Render the records from the line containing "Toggle the Attribute Mismatch filter badge" down to the line containing "[x=339, y=692]", both included, as a numbered list, omitting blank lines.

Text and element pointing records:
################
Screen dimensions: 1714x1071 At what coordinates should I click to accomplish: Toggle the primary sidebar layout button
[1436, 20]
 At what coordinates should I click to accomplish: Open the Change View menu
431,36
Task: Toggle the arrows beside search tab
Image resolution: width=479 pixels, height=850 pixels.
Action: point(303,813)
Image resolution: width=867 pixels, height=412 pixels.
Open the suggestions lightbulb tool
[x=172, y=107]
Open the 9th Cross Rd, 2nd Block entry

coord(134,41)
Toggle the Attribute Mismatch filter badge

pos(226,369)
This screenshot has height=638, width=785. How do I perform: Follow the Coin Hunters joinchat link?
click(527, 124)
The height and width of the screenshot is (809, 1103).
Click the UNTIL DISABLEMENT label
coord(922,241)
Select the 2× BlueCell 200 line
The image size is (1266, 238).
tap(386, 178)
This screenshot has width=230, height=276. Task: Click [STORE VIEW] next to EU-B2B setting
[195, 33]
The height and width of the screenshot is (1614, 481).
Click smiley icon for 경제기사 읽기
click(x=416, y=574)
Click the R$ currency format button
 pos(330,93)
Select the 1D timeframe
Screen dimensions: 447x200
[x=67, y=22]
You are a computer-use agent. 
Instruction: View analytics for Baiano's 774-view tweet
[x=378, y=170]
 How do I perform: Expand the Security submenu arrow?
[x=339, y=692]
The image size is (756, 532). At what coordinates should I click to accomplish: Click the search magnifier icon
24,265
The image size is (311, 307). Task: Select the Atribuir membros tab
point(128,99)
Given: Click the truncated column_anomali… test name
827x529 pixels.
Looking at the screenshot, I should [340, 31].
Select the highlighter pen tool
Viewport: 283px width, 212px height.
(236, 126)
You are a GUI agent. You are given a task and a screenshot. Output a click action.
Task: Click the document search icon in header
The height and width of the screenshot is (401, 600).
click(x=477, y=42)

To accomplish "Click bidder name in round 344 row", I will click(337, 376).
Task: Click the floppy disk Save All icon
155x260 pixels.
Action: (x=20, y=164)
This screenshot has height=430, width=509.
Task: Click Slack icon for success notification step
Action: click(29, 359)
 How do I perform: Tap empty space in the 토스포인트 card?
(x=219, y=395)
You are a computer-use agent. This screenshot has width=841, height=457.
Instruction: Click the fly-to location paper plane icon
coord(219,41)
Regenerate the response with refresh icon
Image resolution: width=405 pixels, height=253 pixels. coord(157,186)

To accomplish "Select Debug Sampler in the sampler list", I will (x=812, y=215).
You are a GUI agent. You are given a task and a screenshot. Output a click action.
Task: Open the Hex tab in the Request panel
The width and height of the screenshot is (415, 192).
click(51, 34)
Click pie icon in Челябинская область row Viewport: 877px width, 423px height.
################
_SOLUTION FOR THIS TASK_
1. Toggle the Attribute Mismatch filter badge
2. pos(226,369)
3. This screenshot has height=638, width=785. How do I perform: Follow the Coin Hunters joinchat link?
4. click(527, 124)
5. The height and width of the screenshot is (809, 1103).
6. Click the UNTIL DISABLEMENT label
7. coord(922,241)
8. Select the 2× BlueCell 200 line
9. The image size is (1266, 238).
10. tap(386, 178)
11. This screenshot has width=230, height=276. Task: Click [STORE VIEW] next to EU-B2B setting
12. [195, 33]
13. The height and width of the screenshot is (1614, 481).
14. Click smiley icon for 경제기사 읽기
15. click(x=416, y=574)
16. Click the R$ currency format button
17.  pos(330,93)
18. Select the 1D timeframe
19. Screen dimensions: 447x200
20. [x=67, y=22]
21. You are a computer-use agent. 
22. Instruction: View analytics for Baiano's 774-view tweet
23. [x=378, y=170]
24.  How do I perform: Expand the Security submenu arrow?
25. [x=339, y=692]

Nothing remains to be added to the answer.